The experiences of the mid-20th century led to an intense reaction against this form of critique, as state planning and the suspension of private ownership and competition, were realised in intensely repressive forms. “Rational” planning proved compatible with the rational administration of terror. In such conditions, the political ideal of a society that had become fully transparent to itself, no longer seemed to hold emancipatory promise but, instead, to imply that there would be nowhere left to hide. The pessimism of the first generation Frankfurt School issues out of its confrontation with what appeared to be the horrific oppressive realisation of socialist ideals.

So there are historical reasons for unease with Lukács’ vision of the totality as the standpoint of critique – fears that this sort of critical discourse is “normatively underdetermined” in the sense that it does not provide critical purchase on the kinds of oppression that are mediated by the state. A theory whose central critical concept is the “all-pervasive supremacy of the whole over the parts” sounds, to contemporary ears, much more likely to facilitate and apologise for oppression, than to bring to light emancipatory possibilities.

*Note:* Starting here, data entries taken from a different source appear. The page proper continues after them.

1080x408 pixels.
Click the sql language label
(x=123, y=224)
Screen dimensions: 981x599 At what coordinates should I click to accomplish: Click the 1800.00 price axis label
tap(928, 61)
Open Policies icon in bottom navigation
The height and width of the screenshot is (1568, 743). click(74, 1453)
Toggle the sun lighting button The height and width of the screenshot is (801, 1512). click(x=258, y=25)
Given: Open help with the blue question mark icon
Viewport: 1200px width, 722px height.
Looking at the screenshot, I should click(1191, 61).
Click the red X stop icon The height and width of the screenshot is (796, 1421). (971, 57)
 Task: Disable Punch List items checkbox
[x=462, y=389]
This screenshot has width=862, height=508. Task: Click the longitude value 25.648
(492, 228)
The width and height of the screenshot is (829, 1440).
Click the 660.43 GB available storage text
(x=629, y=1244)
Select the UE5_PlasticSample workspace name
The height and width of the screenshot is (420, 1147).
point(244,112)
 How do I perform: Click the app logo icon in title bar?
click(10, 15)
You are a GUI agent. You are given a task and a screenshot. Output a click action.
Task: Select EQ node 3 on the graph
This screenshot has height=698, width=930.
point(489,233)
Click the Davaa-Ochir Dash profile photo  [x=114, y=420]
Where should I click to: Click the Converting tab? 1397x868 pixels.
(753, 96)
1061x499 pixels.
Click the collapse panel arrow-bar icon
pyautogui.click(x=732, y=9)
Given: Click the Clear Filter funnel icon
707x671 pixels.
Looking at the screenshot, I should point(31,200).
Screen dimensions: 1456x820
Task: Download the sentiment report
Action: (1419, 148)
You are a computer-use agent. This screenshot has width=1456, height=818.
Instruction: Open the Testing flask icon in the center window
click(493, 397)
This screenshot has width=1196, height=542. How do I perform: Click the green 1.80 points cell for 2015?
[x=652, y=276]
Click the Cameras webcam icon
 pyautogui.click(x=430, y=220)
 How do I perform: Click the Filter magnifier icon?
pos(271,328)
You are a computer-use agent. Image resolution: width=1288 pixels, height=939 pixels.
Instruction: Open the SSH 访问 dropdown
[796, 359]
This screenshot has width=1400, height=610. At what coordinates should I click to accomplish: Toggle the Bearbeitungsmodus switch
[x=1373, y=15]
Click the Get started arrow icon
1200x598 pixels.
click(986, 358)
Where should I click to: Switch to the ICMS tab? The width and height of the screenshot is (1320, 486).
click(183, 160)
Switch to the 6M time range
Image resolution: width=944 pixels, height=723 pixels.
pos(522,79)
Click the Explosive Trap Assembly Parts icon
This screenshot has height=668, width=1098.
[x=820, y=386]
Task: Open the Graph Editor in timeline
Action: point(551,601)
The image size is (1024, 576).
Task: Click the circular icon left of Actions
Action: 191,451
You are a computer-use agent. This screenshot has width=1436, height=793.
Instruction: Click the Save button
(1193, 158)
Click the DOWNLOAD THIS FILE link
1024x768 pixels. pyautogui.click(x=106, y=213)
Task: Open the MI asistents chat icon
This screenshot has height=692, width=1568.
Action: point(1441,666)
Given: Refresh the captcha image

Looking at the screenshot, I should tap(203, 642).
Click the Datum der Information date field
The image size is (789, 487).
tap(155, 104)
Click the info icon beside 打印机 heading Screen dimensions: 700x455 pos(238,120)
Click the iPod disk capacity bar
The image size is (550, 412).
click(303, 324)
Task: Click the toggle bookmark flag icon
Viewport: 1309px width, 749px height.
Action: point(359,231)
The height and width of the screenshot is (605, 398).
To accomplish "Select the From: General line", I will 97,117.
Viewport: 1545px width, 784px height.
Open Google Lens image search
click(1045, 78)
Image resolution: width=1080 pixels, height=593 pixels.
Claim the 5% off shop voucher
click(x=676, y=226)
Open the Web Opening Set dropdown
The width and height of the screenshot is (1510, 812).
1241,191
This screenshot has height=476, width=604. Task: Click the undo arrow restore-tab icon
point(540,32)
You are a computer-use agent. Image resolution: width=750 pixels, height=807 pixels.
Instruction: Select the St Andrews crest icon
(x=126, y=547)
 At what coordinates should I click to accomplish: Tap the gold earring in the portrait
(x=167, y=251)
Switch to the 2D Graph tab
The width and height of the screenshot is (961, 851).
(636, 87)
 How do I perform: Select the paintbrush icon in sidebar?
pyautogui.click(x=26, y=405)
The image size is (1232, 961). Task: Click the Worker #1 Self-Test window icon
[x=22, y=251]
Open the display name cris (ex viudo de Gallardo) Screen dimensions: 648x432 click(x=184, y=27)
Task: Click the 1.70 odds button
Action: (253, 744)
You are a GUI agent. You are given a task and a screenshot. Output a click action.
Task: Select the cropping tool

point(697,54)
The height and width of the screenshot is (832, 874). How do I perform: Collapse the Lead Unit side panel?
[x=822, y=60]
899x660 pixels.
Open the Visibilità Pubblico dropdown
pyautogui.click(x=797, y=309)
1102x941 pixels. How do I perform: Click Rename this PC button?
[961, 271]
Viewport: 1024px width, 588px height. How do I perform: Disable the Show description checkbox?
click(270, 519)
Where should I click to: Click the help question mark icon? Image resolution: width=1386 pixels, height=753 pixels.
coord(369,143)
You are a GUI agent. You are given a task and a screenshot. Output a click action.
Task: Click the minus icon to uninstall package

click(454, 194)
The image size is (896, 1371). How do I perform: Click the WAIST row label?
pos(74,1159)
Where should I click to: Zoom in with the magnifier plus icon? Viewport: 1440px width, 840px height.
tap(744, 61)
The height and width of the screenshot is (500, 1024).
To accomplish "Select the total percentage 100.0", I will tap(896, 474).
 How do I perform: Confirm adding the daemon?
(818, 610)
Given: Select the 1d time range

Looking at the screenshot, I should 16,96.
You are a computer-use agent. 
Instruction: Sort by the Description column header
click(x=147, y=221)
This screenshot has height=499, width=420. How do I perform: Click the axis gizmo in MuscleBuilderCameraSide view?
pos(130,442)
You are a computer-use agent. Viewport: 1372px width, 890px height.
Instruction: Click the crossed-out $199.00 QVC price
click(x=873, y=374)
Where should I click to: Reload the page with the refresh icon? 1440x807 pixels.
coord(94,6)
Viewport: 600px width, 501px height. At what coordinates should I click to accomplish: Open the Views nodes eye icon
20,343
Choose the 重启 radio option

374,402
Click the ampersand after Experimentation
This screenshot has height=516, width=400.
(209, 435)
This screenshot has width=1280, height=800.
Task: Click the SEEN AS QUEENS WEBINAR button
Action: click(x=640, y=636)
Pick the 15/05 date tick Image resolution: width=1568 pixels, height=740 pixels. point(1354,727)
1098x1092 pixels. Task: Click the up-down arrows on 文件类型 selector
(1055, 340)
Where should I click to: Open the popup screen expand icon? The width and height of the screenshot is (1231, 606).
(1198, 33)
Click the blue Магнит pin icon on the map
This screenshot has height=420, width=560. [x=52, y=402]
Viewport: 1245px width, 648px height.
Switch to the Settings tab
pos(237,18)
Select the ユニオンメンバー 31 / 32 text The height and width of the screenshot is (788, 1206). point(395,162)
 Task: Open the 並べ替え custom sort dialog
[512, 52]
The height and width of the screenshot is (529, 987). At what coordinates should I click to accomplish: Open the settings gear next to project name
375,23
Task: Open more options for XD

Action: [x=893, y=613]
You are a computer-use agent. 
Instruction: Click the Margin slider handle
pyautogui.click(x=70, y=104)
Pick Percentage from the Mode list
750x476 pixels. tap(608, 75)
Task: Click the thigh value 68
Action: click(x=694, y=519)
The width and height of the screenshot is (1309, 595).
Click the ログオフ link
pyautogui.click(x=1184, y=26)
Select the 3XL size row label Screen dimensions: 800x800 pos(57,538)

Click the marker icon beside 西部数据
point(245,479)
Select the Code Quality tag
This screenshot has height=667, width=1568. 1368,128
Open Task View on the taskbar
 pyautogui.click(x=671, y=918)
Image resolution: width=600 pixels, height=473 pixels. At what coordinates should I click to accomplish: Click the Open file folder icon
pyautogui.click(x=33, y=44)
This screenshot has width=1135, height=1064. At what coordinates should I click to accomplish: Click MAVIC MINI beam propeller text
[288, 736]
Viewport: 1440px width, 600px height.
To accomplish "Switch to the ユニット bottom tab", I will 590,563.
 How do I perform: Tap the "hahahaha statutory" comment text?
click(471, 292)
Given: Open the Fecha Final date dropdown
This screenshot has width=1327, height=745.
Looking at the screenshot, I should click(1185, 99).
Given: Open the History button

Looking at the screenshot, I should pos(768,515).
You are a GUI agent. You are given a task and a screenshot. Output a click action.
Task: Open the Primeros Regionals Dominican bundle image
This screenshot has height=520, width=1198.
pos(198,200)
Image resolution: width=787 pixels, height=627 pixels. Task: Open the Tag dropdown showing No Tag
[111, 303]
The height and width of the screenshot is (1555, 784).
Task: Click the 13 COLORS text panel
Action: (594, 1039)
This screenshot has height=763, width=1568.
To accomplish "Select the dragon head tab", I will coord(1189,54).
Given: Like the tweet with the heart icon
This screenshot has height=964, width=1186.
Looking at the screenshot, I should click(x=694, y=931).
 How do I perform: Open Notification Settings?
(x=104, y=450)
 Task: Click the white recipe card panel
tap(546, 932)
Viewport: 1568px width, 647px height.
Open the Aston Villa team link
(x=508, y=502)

But it’s not just 20th century history that suggests that the totality is not the best way to conceptualise the standpoint of critique. I’m writing away from my books, and so I can’t demonstrate this point textually in this post, but there is considerable material from the Grundrisse and from Capital to suggest that Marx equates the viewpoint from the totality, with a particular moment in the process of the reproduction of capital (Murray has made the point, for example, that the category of capital is introduces using Hegel’s vocabulary for the Geist – suggesting, at the very least, that Marx would not agree with Lukács’ attempt to use a similar vocabulary for the proletariat, in order to claim the totality-eye-view as the perspective of the revolution…).

If Marx does not intend the totality to be his standpoint of critique, what does he intend? How does Marx conceptualise his critical standpoint? My suggestion – and I toss this out as a placeholder for future development, rather than as an argument I intend to make in any adequate way here – is that Marx finds his standpoint, precisely not in the totality, but in various “part contexts” that are generated in and through the process of the reproduction of capital, whose distinctive potentials we tend not to “see”, because our gaze focusses instead on the ways in which these parts are currently configured into a particular whole. A great deal of Capital consists of breaking larger wholes down into their various potential parts, exploring the implications of those parts – both as they are currently configured as moments that make a contribution to the reproduction of capital, and as they might potentially be reconfigured in order to realise very different forms of collective life.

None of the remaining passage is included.